◆ **AIM OF THE EXERCISE**
Wherever the word "will" turns up in a line of the entries, copy that line.

------

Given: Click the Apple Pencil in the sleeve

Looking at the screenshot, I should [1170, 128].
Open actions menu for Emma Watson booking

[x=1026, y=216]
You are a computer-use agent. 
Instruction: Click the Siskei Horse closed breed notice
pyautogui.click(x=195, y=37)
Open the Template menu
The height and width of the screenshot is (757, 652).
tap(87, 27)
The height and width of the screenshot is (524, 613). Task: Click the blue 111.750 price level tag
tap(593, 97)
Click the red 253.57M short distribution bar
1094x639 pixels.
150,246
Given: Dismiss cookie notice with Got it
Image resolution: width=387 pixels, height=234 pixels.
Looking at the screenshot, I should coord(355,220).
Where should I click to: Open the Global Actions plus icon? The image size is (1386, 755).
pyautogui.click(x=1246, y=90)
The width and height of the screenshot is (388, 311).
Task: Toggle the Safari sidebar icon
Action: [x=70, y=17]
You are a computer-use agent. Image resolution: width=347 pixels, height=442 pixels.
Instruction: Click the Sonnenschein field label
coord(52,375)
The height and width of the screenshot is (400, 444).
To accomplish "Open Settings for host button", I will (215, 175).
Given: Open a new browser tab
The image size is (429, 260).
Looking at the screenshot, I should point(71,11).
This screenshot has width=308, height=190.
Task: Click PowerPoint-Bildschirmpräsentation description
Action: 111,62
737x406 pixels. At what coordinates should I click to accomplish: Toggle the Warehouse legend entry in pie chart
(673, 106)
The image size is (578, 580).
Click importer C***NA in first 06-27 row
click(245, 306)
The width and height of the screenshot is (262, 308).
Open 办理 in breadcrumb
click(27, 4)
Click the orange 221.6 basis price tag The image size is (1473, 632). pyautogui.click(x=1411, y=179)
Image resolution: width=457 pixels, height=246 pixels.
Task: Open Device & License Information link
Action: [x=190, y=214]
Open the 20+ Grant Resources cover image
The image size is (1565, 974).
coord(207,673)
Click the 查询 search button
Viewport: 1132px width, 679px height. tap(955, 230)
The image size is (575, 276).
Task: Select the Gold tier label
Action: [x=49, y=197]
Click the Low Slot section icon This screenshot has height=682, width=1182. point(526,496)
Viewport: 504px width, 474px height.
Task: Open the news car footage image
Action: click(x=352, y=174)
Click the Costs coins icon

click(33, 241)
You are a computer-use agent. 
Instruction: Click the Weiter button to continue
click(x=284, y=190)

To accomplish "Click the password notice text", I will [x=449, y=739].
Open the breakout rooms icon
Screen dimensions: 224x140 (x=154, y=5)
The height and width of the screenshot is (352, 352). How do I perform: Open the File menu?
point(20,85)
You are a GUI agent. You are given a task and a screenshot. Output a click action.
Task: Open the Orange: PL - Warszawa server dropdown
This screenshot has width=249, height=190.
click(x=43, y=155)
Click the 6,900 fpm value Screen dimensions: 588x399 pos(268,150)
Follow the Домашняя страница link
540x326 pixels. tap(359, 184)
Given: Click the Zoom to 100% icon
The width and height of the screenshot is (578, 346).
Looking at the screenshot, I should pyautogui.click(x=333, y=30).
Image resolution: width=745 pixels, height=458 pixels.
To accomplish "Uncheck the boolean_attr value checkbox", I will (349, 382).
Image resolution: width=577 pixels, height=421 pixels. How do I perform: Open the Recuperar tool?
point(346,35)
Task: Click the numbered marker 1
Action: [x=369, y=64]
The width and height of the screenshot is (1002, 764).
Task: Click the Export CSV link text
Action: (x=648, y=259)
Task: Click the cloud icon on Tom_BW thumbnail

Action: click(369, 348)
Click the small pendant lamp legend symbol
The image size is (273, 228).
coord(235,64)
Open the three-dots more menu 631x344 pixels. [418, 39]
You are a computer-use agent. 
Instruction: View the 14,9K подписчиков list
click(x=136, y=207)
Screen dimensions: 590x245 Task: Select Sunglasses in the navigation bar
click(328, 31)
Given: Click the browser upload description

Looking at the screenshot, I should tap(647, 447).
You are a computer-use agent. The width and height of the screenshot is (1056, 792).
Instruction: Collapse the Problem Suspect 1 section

------

◆ **RESULT FOR THIS TASK**
To accomplish "Open Settings for host button", I will (215, 175).
To accomplish "Click the password notice text", I will [x=449, y=739].
To accomplish "Uncheck the boolean_attr value checkbox", I will (349, 382).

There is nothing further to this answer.